ACTION ITEM: Word for word and without images, transcribe all of the records.

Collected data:
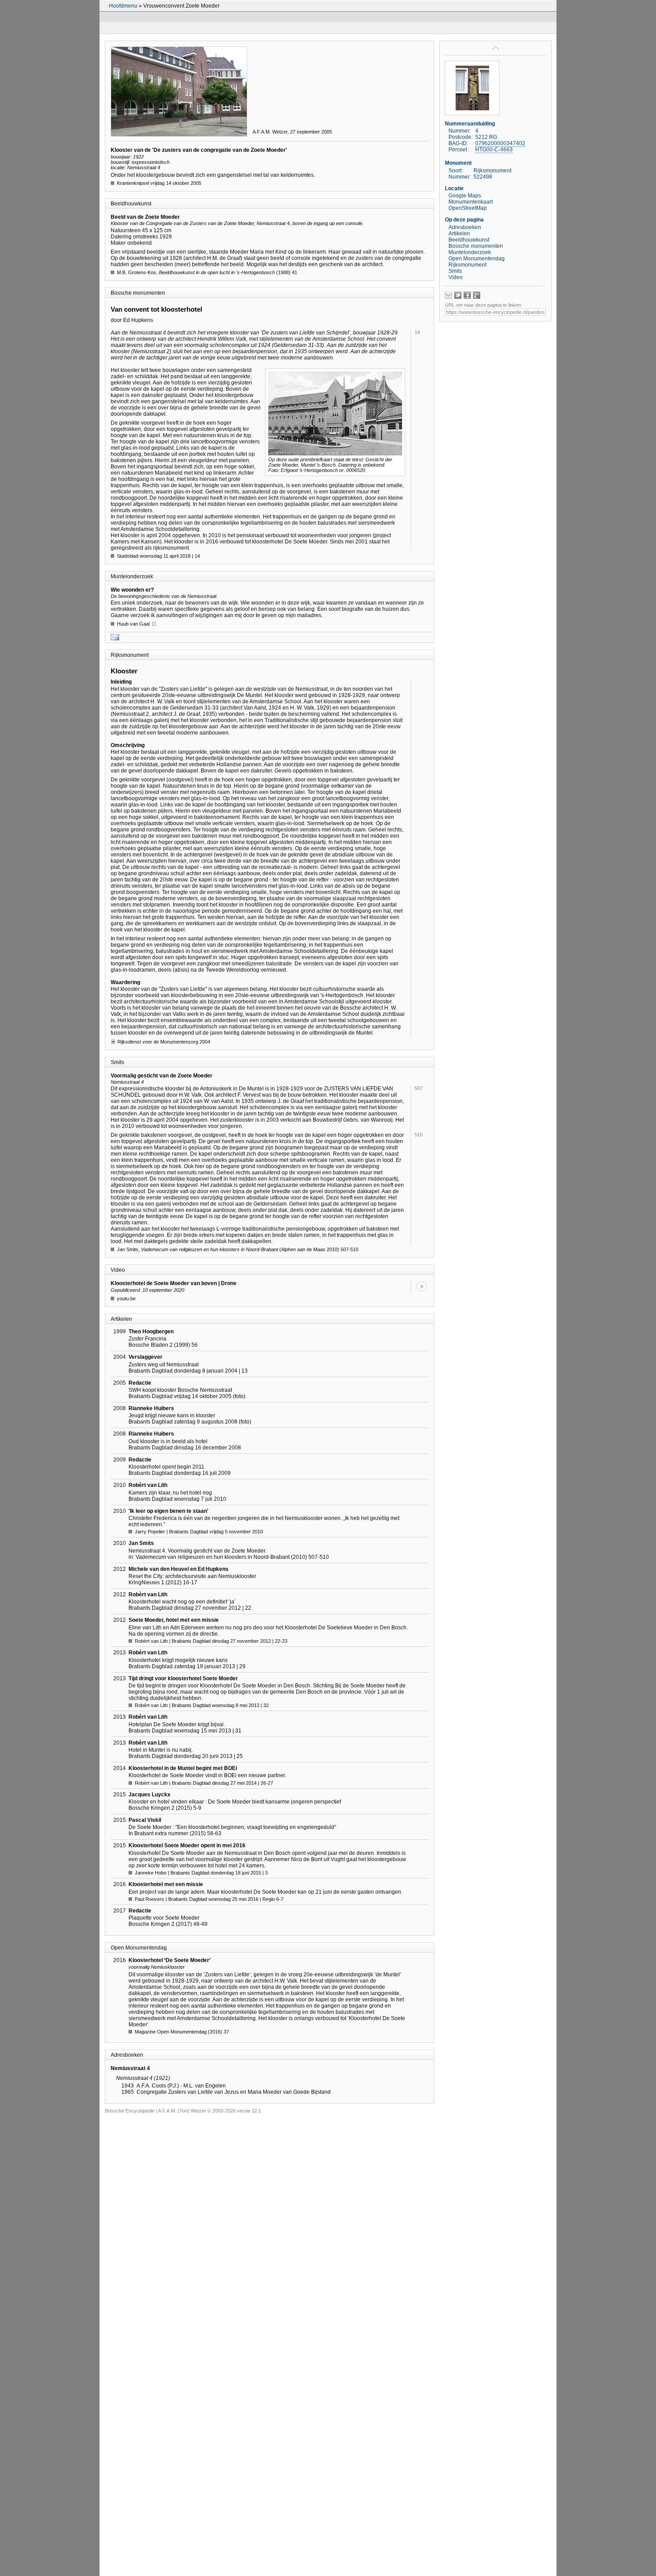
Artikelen (459, 233)
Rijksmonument (467, 265)
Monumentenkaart (470, 202)
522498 (482, 177)
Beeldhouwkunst (468, 240)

RESPONSE TO THE TASK:
Artikelen (459, 233)
Rijksmonument (467, 265)
Monumentenkaart (470, 202)
522498 (482, 177)
Beeldhouwkunst (468, 240)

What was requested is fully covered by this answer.